How do Hash and Encryption Helps in Blockchain


The main pillars on which blockchain is working are DLT(Distributed Ledger Technology), mechanism design, and the cryptographic algorithms. The collaborative work of these three technologies brings a secure, peer-to-peer exchange that would eliminate the need for a third party in the transaction of digital information.

What is exactly cryptography?

Cryptography is a protocol that prevents the third party from accessing the information or data of the user. Using this technique secure communication of data is ensured.

Today's cryptography combines many fields and areas of computer science, Physics, Maths and many more. The prefix ‘crypto’ means ‘hidden’ and ‘graphy’ means writing. Basically plaintext which is human-readable data is encrypted with a special encryption algorithm. On applying decryption data is decrypted to plain text.


Key terms

Encryption: The process which helps the data to transform into an unreadable format.

Decryption: This process helps in reversing the encrypted message into its original format.

Cipher: Encryption and decryption performing algorithms with well-defined steps. 

Blockchain uses cryptography in many special ways for example in transaction areas, wallets, network security. Ciphers or crypto algorithms are used to encrypt and decrypt plain text and used mainly among computer and mobile devices to securely transmit information and data.

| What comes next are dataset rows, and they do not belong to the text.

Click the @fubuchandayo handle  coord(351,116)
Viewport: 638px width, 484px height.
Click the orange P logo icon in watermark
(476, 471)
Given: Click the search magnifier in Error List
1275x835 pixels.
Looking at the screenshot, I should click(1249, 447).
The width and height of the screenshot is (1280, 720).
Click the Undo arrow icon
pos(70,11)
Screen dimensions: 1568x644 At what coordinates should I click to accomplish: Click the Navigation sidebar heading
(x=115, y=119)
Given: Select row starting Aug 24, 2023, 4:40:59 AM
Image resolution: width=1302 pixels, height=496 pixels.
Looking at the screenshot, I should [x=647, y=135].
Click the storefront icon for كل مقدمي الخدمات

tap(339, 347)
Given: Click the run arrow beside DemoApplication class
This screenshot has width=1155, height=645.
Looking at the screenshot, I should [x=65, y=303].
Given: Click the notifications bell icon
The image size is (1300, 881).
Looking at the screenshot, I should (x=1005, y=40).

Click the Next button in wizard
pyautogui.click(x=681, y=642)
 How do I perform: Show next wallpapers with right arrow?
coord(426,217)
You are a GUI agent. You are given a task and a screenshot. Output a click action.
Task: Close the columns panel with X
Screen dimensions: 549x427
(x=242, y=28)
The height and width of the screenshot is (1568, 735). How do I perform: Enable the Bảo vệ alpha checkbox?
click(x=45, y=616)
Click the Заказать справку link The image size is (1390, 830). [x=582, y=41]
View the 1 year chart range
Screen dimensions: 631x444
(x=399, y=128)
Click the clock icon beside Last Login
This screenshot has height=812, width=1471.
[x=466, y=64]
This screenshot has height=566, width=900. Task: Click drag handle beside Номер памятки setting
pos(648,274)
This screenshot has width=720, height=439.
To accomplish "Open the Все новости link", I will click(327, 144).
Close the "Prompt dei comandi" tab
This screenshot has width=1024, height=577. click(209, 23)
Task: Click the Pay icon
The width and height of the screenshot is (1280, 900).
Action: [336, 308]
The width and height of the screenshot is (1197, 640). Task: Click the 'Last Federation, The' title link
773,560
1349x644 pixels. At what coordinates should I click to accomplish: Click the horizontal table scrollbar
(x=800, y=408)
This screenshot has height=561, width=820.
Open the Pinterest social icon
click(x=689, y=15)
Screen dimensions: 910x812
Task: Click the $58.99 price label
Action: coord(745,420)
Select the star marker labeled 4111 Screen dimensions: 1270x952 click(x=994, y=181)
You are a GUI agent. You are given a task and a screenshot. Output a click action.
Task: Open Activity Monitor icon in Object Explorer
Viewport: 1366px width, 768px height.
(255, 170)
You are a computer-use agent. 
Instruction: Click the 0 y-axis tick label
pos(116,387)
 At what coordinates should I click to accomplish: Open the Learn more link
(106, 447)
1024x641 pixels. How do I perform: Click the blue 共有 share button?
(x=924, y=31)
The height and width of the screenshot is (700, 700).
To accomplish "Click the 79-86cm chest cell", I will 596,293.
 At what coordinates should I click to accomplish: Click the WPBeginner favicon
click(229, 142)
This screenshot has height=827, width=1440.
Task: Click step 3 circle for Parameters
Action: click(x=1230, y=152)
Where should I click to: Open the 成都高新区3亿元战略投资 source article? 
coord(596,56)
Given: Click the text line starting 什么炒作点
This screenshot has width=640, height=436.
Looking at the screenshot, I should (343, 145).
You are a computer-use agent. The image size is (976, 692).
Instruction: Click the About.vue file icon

Public-key cryptography, hashing, and Merkle trees include the Cryptography technology which in turn covers blockchain technology.

Public-Key Cryptography

Asymmetric Cryptography or public-key cryptography uses key pairs - a public key and private key. Private keys are owned and operated by the owner itself and public keys are widely distributed. Keys are generated in pairs means each public key must have a private key. Mostly public-key is used for encrypting messages which will lead securely transfer messages between computers and other devices through the network securely. Whoever owns the public key can encrypt a message, but only those who own a private key are able to decrypt that message. 

Public-key cryptography is used mainly for message encryption between two parties or computers in a secure way. The public key is distributed to anyone and with that public key, they can encrypt a message, once encrypted, the only way to decrypt that message is by using the corresponding private key.

For example, take two users Alice and Bob. Suppose Alice wants to send a message to Bob and in an encrypted way.

Alice encrypted message with Bob’s Public Key

For example: Suppose Alice wants to send a message to Bob and uses an encryption method. It would work like this:

  • Alice uses Bob’s public key to encrypt the message and also add a digital signature with Alice’s private key and send a message to Bob.
  • Bob uses the private key to decrypt the message and also checks authentication with Alice’s public key. 
  • In case anyone tries to access the message in between, they may not be able to read the message, they were only able to see some characters and numbers.

A diagram illustrating this process is shown below:


Public key cryptography is the most prominent blockchain technology which is used in wallets and transactions for more security and reliability. For example, when a user is creating an account in a wallet they are creating key pairs. In a transaction primarily a message is broadcasted that just has information, says an X Cryptocurrency from one wallet and credits X coins into another wallet. Transactions written into ledger and balances get updated.  

Transaction message needs a signature from the private key from the sender wallet to be valid. After anyone can use that wallet’s public key to ensure the digital signature coming from the private key is authentic. This is one of the main role block validators before they are added to any transaction to the blockchain.


Hashing is another fundamental part of the blockchain and it helps to create a highly secure immutable ledger which is the backbone of blockchain. Hashing in simple terms means taking any amount of input or any size and returning a fixed length of different numbers and characters to form a string. A cryptographic hash function can be termed as a special class of hash function with certain properties like,

Irreversible: Hashed data cannot be reversible and it's impossible to determine the original data from output hash.

Deterministic: The result of hashing the data must be the same no matter how many times this hashing process continues.

Collision Resistance: Different data can never have the same output.

Puzzle-friendly:   A hash function should be puzzle friendly, which means that there is no short-cut to find a desired output hash value. The only way to work around it should be by trying out different input data combinations.

Blockchain immutability is created with cryptographic hash by creating a new block that contains the hash of the previous block.  Suppose a blockchain wants to add a new block, say 100th block. The 100th block now has the data from the 99th block in hash format, and the 99th block contains the hash of the 98th block. This means each block contains the data of the previous block and also the data of that block. If one block changed we need to change the data and hash of the entire chain.  Technical wise that is very difficult and impossible.

By changing the hashes backward, every block from 100 to 1 is linked by hashing. A diagram of this architecture is shown below:


There are many hashing algorithms available like SHA-2, MD5, SHA-256, SHA-512. Bitcoin uses SHA-256 algorithm and Ethereum uses keccak256.

Merkle trees.

Merkle Tree is a hash tree which was created using a cryptographic hash function that stores raw data in each node. Here each leaf node is the hash function of the original data and each child node is again hashed and moved to the parent node.